我が国には世界的にも先進的な2万トンおよび5万トンの半潜水艦があって958ホバークラフトを搭載して遠海まで到達させることができるが、半潜水艦の航行速度は遅すぎ、基本的に遠海上陸作戦に用いる可能性は排除してよい。分析すると958は南海においてこそ大いに力の振るいどころがある! 南海における958型ホバークラフトには3つの戦術用途がある。

1.快速補給線の建立

私はかつて「中国南海 深謀遠慮の『環礁』戦略」の中で、我が国が南海を支配して発展するのに最も重要なのは環礁の奪取占領であると述べた。環礁は面積が大きく、陸地に改造でき、かつ大面積の内海を構成し、港湾経済が発展できる。もし我が国が渚碧礁、美済礁、黄岩島、半月礁をリング状の島に改造できれば、南海は単なるオイルタンクではなく我が国の資源の宝庫となる。このことから見て我々は各島礁間に海上運輸線を必ず形成しなければならない。永興島、渚碧礁、黄岩島が構成する三角形のそれぞれの辺は700kmにならず、また南海の渚碧礁、美済礁、半月礁が構成する小三角形は300〜400km程度である。もし普通の艦船なら大三角形の間は1日の時間を要し、小三角形の間は半日の時間を要する。もし我々が高速ホバークラフトを採用すれば1/3の時間しかかからず、1つの作業がその日のうちにもう完成できる。958はまさしくこのような使命を完成させることができ、三沙内に基幹的輸送線を構成することができる。958があってこそ三沙を一沙とすることができるのである!

---

• _やるべきこと_:
南海での958型ホバークラフトの用途を論じた上の文章を、最後の一文の後から書き継いでください。

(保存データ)

---

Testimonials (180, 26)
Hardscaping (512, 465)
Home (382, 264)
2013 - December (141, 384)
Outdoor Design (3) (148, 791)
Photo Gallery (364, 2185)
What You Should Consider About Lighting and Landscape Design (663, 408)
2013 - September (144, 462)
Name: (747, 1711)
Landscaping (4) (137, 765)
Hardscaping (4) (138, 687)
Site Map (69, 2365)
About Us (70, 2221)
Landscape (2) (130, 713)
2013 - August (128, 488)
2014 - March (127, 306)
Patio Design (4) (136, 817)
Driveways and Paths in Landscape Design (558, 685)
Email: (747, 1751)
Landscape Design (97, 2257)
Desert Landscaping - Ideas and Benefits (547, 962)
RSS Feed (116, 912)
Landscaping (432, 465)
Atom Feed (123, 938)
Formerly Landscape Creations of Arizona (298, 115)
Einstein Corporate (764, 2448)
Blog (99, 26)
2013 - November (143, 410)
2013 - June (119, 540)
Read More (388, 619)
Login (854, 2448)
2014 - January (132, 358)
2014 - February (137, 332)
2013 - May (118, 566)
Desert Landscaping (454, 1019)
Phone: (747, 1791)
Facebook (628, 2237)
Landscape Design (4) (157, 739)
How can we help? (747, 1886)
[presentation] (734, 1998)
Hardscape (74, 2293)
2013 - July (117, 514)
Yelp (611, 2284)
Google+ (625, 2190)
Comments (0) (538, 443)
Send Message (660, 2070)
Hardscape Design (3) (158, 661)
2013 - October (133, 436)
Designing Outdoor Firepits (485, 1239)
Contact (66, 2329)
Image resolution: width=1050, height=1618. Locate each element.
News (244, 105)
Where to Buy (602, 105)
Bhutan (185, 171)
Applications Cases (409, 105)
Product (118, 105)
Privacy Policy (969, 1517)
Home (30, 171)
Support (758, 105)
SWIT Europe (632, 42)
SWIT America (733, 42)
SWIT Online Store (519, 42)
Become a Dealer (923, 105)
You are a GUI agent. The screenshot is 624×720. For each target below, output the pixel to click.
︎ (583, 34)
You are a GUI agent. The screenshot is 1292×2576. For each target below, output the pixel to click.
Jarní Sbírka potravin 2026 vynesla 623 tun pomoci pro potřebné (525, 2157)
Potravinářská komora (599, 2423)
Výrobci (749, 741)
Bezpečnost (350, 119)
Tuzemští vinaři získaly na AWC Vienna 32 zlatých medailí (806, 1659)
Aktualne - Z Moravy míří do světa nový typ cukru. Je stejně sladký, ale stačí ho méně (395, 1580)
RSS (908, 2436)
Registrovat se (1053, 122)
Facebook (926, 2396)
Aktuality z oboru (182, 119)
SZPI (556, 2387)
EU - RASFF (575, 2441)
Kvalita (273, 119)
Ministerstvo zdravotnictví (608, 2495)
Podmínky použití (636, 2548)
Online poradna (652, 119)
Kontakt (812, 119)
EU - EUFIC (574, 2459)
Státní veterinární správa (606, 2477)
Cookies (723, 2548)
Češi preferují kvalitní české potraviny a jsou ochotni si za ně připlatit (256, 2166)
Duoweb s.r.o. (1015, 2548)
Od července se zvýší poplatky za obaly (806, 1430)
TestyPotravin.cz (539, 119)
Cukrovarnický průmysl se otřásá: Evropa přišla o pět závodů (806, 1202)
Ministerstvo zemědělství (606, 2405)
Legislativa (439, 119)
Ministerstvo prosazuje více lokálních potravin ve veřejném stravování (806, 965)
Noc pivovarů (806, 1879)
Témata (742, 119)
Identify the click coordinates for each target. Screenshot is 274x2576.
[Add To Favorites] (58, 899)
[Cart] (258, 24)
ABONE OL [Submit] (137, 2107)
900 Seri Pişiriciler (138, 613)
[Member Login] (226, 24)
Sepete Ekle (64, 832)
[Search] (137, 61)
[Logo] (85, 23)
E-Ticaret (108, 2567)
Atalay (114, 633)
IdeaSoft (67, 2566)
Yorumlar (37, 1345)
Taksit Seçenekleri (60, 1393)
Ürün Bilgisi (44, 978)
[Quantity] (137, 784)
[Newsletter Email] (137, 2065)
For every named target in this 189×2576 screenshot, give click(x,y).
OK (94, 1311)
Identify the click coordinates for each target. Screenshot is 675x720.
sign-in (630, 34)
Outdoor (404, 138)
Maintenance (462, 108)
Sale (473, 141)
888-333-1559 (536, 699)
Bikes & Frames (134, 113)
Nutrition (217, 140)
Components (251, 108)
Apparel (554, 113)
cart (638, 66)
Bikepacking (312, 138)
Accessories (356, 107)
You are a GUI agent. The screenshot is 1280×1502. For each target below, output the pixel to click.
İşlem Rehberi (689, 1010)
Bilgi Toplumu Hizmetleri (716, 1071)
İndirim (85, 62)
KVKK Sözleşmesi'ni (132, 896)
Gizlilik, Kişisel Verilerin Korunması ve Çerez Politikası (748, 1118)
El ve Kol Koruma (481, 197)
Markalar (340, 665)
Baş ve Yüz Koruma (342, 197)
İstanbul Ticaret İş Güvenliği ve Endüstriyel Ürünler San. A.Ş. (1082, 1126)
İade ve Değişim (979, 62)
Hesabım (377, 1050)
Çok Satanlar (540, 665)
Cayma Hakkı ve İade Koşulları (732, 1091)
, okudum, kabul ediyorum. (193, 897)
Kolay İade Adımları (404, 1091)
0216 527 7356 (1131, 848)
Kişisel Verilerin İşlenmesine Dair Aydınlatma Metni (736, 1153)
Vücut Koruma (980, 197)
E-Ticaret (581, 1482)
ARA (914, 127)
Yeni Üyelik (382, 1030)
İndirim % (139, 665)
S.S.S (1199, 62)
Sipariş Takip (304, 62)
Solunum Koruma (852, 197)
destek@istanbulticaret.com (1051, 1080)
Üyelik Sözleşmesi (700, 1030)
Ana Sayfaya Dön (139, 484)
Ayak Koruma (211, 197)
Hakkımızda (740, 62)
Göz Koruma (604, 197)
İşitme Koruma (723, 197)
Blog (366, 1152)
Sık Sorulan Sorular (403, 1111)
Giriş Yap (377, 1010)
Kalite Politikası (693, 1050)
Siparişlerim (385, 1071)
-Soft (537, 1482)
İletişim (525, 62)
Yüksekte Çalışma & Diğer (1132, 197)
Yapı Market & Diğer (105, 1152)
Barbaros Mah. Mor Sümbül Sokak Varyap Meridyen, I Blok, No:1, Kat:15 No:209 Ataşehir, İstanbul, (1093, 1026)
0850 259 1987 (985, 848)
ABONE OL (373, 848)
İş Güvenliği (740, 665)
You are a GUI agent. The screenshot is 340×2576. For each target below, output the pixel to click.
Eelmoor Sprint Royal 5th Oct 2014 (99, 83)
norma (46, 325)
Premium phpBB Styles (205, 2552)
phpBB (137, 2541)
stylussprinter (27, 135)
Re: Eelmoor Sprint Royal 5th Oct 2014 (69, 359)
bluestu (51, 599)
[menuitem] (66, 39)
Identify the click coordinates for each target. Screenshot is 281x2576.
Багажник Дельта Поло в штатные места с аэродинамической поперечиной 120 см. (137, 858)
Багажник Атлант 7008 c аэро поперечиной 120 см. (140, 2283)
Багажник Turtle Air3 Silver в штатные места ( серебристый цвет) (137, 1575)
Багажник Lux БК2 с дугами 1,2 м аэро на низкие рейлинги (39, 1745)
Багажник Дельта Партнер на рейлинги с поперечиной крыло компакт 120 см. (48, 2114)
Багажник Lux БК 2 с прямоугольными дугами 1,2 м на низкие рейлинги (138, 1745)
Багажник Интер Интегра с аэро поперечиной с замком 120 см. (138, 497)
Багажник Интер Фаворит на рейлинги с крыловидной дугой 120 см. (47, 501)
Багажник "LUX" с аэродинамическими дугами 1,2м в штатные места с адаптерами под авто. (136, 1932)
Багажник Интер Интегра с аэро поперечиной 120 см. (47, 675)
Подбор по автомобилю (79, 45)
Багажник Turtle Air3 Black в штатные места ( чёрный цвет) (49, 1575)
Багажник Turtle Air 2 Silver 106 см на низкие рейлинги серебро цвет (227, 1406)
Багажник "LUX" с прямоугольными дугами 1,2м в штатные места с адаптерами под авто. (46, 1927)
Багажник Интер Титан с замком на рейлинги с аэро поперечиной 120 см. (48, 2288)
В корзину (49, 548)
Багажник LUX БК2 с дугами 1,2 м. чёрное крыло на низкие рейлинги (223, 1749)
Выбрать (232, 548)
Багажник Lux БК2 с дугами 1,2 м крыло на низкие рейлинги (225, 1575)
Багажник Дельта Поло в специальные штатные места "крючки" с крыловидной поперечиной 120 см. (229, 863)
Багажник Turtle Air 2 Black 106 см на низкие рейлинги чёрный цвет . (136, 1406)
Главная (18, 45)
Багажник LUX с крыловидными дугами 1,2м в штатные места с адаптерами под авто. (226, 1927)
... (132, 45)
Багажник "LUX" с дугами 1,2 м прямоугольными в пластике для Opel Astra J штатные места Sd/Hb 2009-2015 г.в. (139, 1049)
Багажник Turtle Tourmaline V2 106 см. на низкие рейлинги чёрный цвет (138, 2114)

---

• _回答_:
2.島礁運輸船隊の構築

礁を島に変えるには多くの施工を必要とし、大型機械の輸送を必要とする。普通の上陸艦は着岸して積み下ろしを行うことはできないが、958ホバークラフトなら世界の70%の海岸線に上陸でき、伝統的上陸船の15%をはるかに上回り、普通の上陸船が気候、水文の要素が原因で行きたくても行けないまずい状況を克服することができる。上陸してすぐ設備を積み下ろしでき、このことは島礁建設に対し重要な推進作用を果たす。600トンの重量と958のサイズもちょうど良い選択である。

3.022と快速突撃群を組成

1と2は広大で複雑な南海が軍によって主導された場合でも現実に適合するが、958が民間用に限られることもまたあり得ない。この艇は3両のメインバトルタンク、あるいは10両の歩兵戦闘車両、加えて一個中隊の兵士を輸送でき、武装兵だけを輸送するなら一個大隊に達し得る。もし958が022(頑住吉注:ミサイル艇)と快速突撃群を組成したら、島礁を基地に4時間の快速突撃戦力が形成できる。958は対空ミサイルシステム、30mmАК-630火砲2門、22本バレルMC-227型140mm非制御誘導弾薬発射装置、および20〜80発の魚雷を装備する。同じ海の状況下で022は958と55ノットの速度で高速航行を保持できる(ただし022の高速での航続距離は958の約半分である)。022は8発の鷹撃ー83対艦ミサイル、あるいは8発のウクライナ製Kh-55巡航ミサイルを装備できる。958の敵艦に対する攻撃発動、あるいは島礁の堅固な構築物に対する正確打撃の実行に随伴し、958の武装人員による島礁攻撃占領を確保することができる。


 尖閣諸島は中国本土から400kmなく、時速100km以上の高速で充分に到達できるはずで、極めて大きな脅威となるはずです。

 おまけに直接の関係はありませんがこんなページを紹介します。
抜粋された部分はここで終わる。